Dentro dos fundamentos da Umbanda, ser cambone não é apenas “auxiliar” um guia ou um médium. É exercer humildade, disciplina, atenção e entrega. O cambone é quem observa, organiza, acolhe, firma a corrente e contribui para que a espiritualidade trabalhe com equilíbrio, respeito e harmonia.
Enquanto muitos enxergam apenas o médium incorporado, existe um cambone atento ao copo d’água, à vela, ao consulente emocionado, ao recado do guia e a cada detalhe da gira. É no silêncio que ele aprende, é na prática que se desenvolve e é através da responsabilidade que fortalece sua caminhada dentro da religião.

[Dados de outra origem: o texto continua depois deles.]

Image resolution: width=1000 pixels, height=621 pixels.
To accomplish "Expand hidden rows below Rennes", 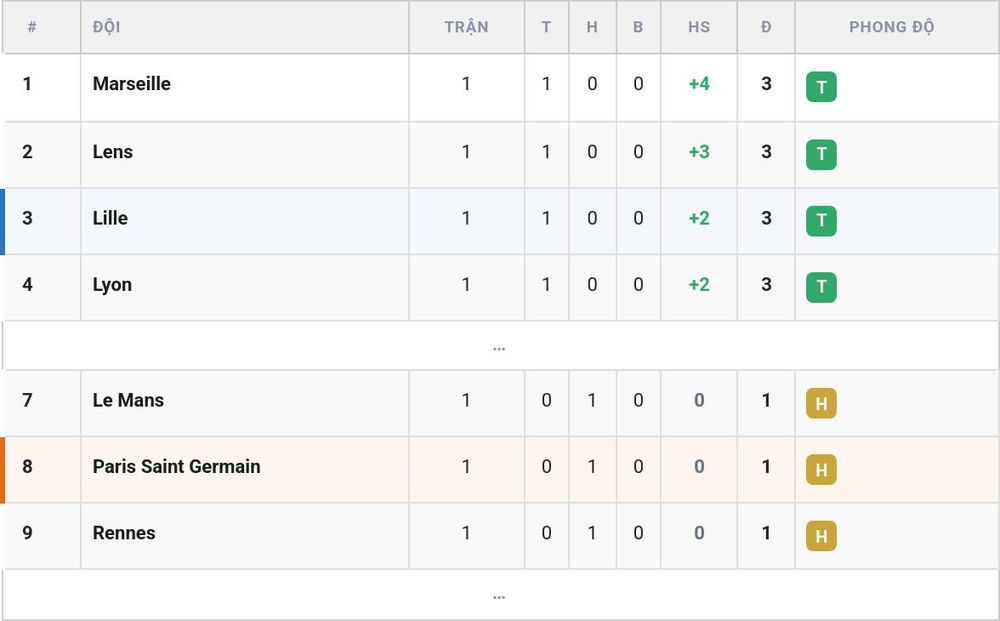I will (x=499, y=594).
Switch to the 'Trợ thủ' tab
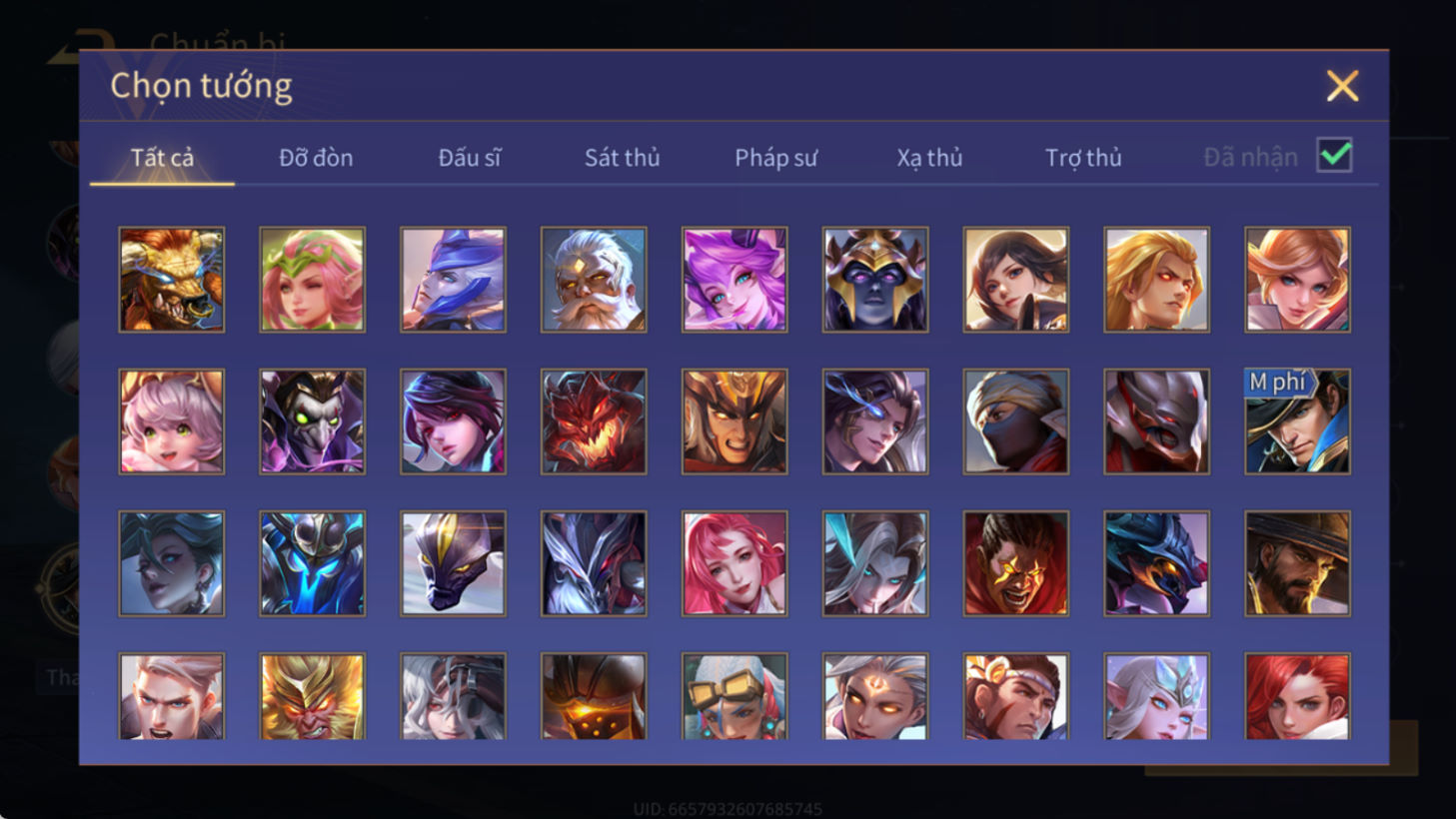Viewport: 1456px width, 819px height. (1083, 158)
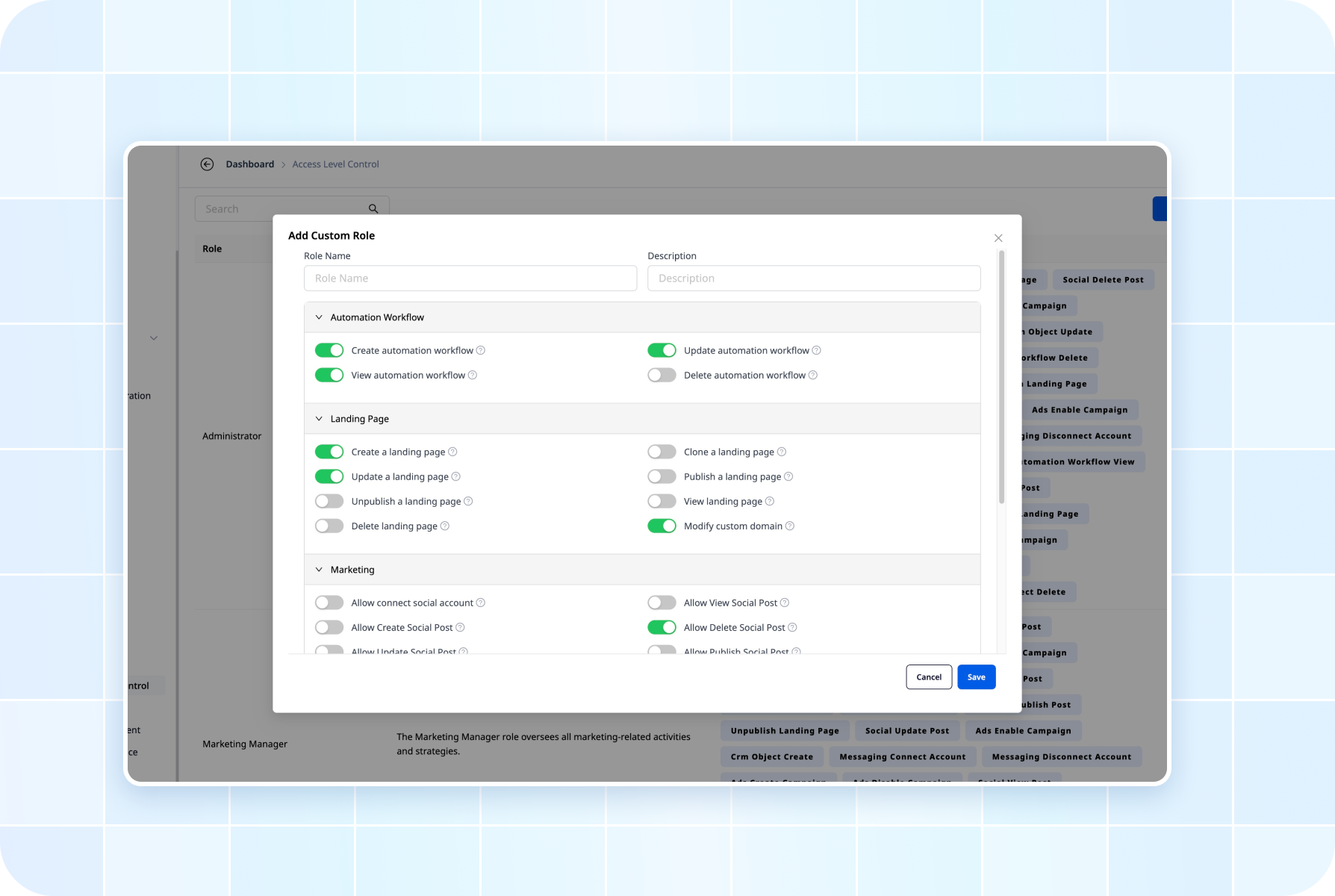Collapse the Landing Page section

(x=319, y=419)
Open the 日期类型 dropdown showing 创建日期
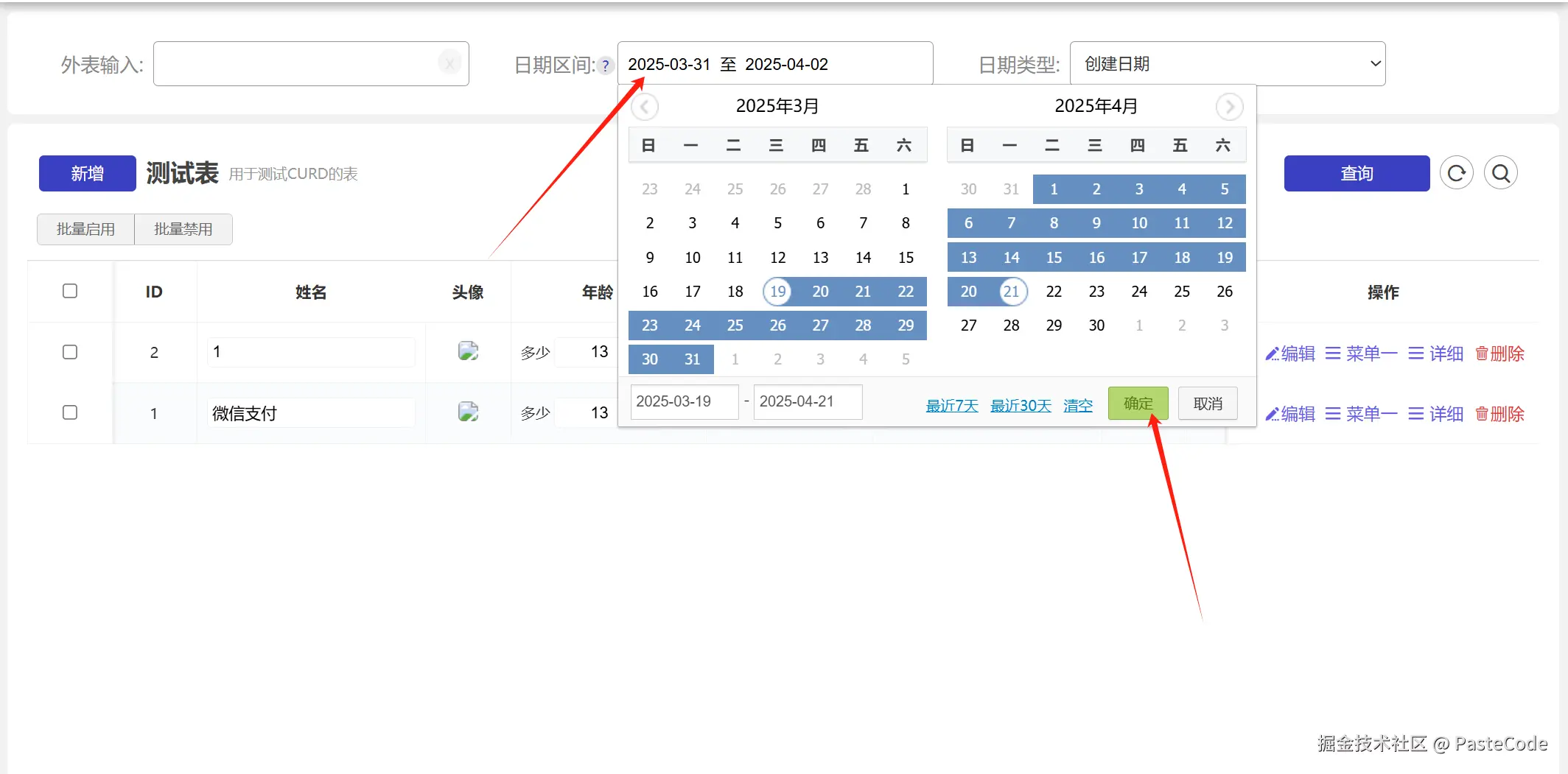Screen dimensions: 1568x774 click(1227, 63)
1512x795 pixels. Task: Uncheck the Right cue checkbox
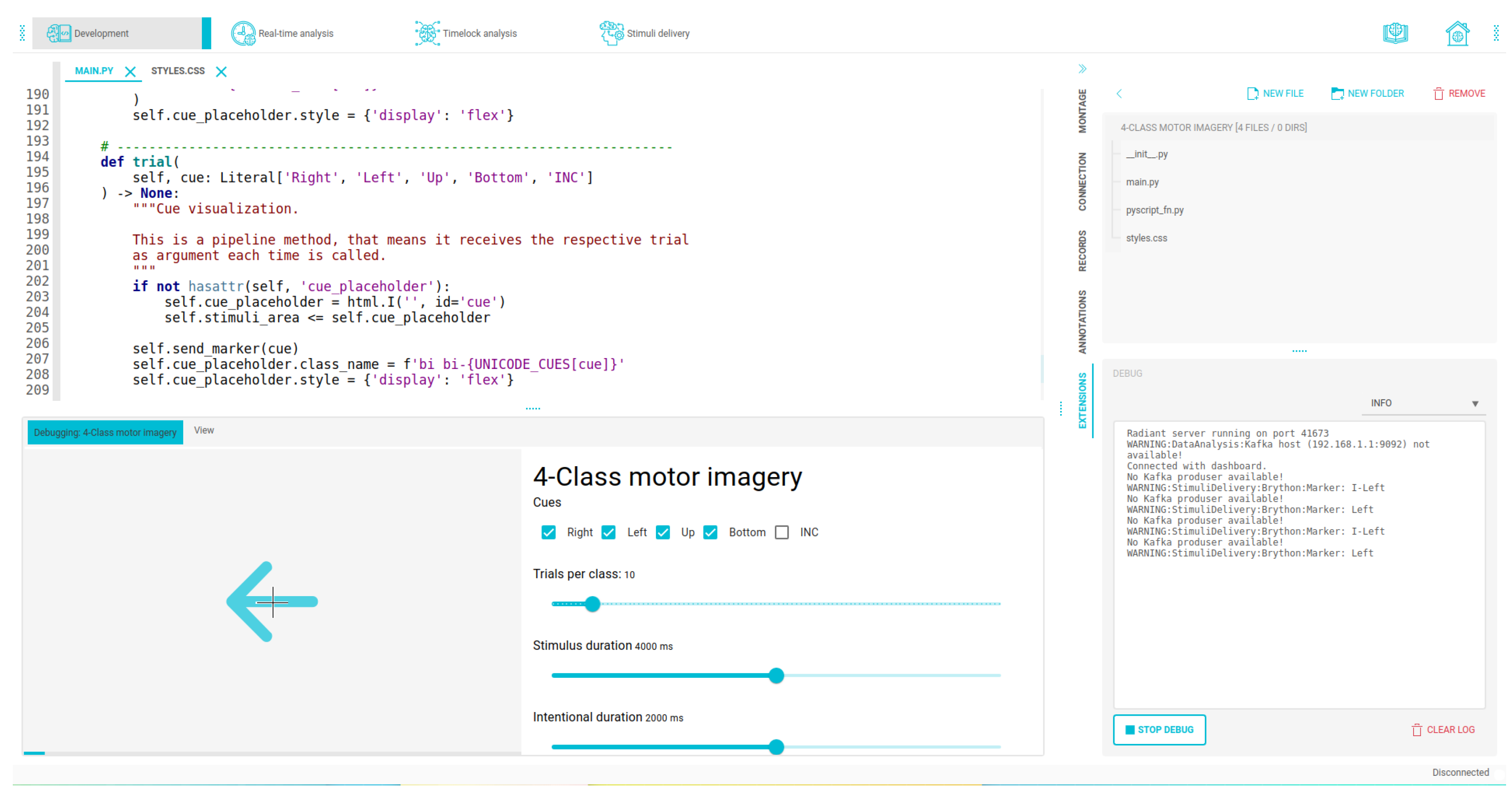pyautogui.click(x=548, y=532)
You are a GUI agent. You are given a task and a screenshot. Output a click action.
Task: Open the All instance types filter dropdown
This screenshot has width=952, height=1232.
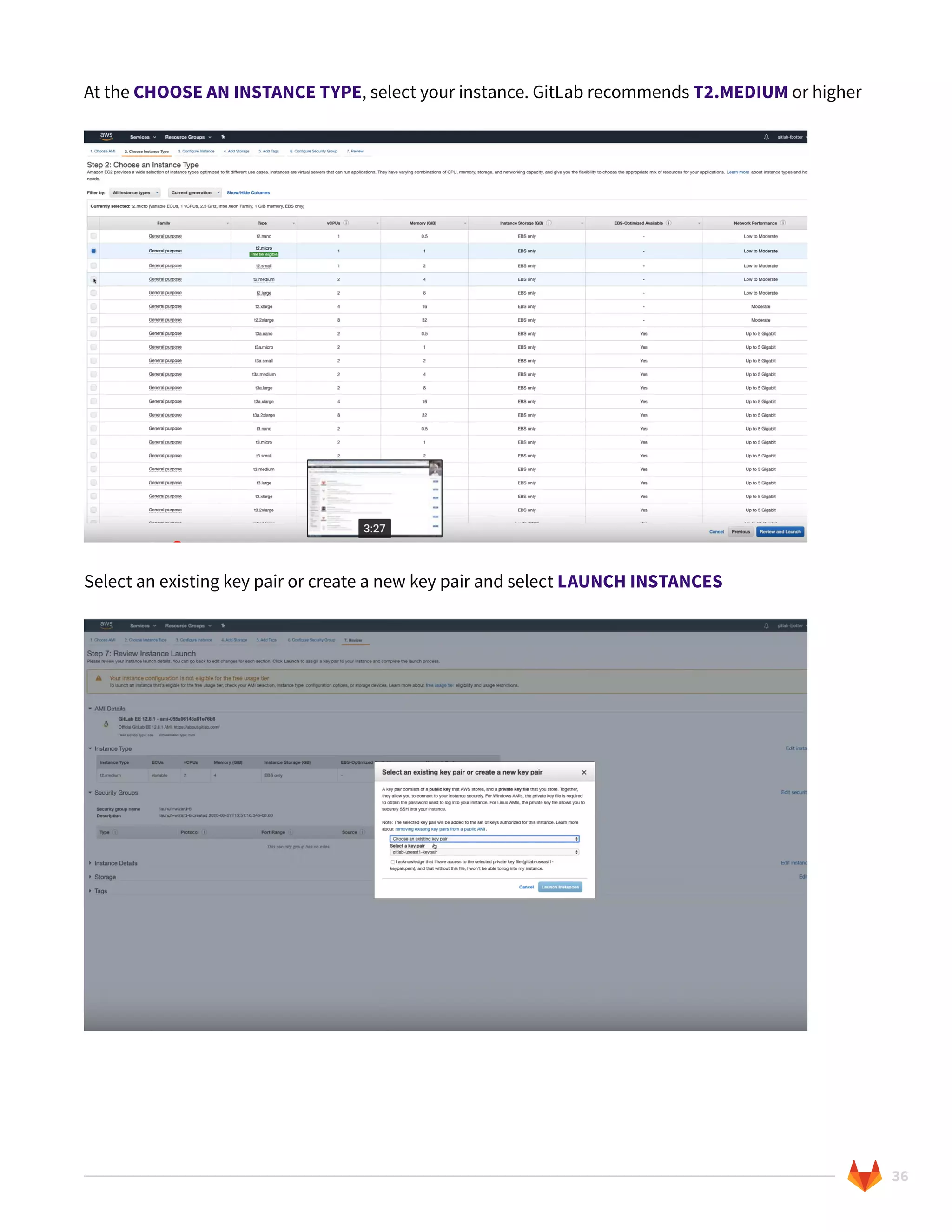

Um bom cambone não trabalha apenas com as mãos, mas também com o coração e com a fé. Entende que servir dentro da Umbanda é uma missão sagrada, onde cada gesto de cuidado também é uma forma de caridade e amor ao próximo.
Que nunca falte reconhecimento para aqueles que sustentam a corrente com dedicação, paciência e compromisso. Porque muitas vezes, são eles que garantem que tudo aconteça com firmeza, organização e acolhimento.
Saravá aos cambones, guardiões do cuidado, da humildade e da sustentação da nossa Umbanda.